_TASK_:
From the line containing "Bio Spiral (653, 540)" to the end of the records below, output each line exactly; include both ends and nothing else.

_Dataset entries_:
****

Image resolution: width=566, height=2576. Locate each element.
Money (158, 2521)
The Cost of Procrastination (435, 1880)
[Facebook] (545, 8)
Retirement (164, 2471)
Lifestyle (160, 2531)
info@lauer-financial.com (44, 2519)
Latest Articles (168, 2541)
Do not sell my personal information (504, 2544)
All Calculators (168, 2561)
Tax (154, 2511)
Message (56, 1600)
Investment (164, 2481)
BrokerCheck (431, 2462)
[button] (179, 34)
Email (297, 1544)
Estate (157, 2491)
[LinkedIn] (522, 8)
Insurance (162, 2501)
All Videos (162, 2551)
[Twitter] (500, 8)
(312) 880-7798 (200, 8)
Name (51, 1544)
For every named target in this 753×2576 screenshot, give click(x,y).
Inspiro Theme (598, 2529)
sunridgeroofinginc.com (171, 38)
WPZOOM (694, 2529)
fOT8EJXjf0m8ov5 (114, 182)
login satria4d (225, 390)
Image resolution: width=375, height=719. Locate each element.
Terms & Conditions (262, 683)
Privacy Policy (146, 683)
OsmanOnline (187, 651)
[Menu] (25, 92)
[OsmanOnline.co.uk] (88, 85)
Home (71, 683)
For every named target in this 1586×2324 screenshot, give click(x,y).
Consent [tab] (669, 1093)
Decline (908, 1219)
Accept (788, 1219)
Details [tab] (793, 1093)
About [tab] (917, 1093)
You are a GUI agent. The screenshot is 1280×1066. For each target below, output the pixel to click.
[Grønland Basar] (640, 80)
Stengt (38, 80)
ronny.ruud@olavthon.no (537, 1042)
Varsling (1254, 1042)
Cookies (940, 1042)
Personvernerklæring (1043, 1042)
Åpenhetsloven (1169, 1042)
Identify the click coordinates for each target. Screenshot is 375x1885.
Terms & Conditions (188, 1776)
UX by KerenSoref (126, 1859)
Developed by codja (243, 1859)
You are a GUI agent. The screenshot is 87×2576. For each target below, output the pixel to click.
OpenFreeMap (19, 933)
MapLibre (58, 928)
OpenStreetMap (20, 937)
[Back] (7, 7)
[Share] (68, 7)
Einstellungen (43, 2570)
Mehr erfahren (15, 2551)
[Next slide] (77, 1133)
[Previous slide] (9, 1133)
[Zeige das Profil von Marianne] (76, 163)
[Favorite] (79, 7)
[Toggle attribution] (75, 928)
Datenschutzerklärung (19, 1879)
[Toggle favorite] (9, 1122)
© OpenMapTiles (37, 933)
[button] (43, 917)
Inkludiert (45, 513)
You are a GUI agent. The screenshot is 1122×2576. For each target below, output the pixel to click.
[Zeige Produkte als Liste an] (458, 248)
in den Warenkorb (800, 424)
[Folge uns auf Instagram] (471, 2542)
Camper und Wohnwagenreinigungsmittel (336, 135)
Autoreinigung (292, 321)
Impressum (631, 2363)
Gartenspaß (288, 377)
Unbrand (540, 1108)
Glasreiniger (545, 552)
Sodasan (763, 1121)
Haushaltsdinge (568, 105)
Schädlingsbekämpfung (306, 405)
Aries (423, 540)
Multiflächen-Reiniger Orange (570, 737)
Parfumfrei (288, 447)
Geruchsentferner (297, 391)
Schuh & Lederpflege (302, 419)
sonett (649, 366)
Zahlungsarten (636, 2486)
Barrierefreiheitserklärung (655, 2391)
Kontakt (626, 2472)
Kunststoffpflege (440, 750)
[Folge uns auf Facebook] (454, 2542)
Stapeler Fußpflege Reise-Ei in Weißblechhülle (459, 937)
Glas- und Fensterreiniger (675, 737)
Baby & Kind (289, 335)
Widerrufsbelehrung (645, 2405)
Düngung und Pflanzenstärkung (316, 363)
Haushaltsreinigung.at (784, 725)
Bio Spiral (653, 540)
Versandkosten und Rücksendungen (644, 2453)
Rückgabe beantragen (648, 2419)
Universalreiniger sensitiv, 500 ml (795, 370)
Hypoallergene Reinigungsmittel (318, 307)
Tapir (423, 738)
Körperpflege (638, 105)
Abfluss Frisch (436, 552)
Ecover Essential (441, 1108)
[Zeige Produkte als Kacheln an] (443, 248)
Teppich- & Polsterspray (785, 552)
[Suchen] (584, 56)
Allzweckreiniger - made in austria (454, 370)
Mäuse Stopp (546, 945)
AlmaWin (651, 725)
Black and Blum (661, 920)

****

_EXERCISE RESULT_:
Bio Spiral (653, 540)
Versandkosten und Rücksendungen (644, 2453)
Rückgabe beantragen (648, 2419)
Universalreiniger sensitiv, 500 ml (795, 370)
Hypoallergene Reinigungsmittel (318, 307)
Tapir (423, 738)
Körperpflege (638, 105)
Abfluss Frisch (436, 552)
Ecover Essential (441, 1108)
[Zeige Produkte als Kacheln an] (443, 248)
Teppich- & Polsterspray (785, 552)
[Suchen] (584, 56)
Allzweckreiniger - made in austria (454, 370)
Mäuse Stopp (546, 945)
AlmaWin (651, 725)
Black and Blum (661, 920)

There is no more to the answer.